DB2 Version 9.7 for Linux, UNIX, and Windows

Unicode Collation Algorithm based collations

The CREATE DATABASE command and the COLLATION_KEY_BIT scalar function support a new collation keyword, UCA500R1, which implements the UCA (Unicode Collation Algorithm) based on the Unicode Standard version 5.0.0.

The default Unicode Collation Algorithm is implemented by the UCA500R1 keyword without any attributes. Since the default UCA cannot simultaneously encompass the collating sequence of every language supported by Unicode, optional attributes can be specified to customize the UCA ordering. The attributes are separated by the underscore (_) character. The UCA500R1 keyword and any attributes form a UCA collation name.

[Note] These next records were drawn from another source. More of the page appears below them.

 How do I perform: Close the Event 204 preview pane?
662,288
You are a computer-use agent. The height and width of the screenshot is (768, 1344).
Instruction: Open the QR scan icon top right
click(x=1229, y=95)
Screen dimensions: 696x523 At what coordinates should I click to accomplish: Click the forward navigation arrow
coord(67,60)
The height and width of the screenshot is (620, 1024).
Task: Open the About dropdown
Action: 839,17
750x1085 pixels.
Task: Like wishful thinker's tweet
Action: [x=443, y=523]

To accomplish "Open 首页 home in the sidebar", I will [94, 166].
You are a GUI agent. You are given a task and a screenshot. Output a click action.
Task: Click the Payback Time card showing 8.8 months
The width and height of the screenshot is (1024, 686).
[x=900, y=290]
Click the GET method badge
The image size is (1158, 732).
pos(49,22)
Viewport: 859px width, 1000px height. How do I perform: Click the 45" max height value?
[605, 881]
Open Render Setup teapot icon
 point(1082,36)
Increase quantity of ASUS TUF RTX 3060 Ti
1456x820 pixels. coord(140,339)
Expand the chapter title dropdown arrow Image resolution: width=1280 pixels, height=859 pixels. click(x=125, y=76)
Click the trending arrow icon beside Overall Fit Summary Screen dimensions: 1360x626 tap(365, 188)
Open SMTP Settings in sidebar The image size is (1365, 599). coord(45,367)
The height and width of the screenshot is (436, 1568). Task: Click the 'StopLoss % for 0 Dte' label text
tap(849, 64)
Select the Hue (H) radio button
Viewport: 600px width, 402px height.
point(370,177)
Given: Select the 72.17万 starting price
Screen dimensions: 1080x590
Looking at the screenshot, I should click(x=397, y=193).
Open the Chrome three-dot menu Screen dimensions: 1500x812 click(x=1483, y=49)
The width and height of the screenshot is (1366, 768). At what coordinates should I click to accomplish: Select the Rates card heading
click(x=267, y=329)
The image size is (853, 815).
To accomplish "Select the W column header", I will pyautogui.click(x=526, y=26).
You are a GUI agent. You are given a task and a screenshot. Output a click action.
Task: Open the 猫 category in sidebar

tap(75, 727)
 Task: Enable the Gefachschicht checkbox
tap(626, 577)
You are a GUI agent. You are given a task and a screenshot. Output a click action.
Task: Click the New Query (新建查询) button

The following table describes the collation attributes, their values, and typical usage examples.

Table 1. UCA500R1 attributes
Attribute name Attribute short form Valid values Description
Locale:
  1. Language
  2. Region
  3. Script
  4. Keyword
Locale:
  1. L[ISO 639-1 language code]
  2. R[ISO 3166 country/region code]
  3. Z[ISO 15924 script code]
  4. K[name]
See Table 2 for a list of all the valid Locale names.

The Locale attribute is probably the most important attribute to obtain ordering that conforms to the user expectations in different countries and regions. You need to explicitly specify the Locale attribute to properly collate text for a specific language.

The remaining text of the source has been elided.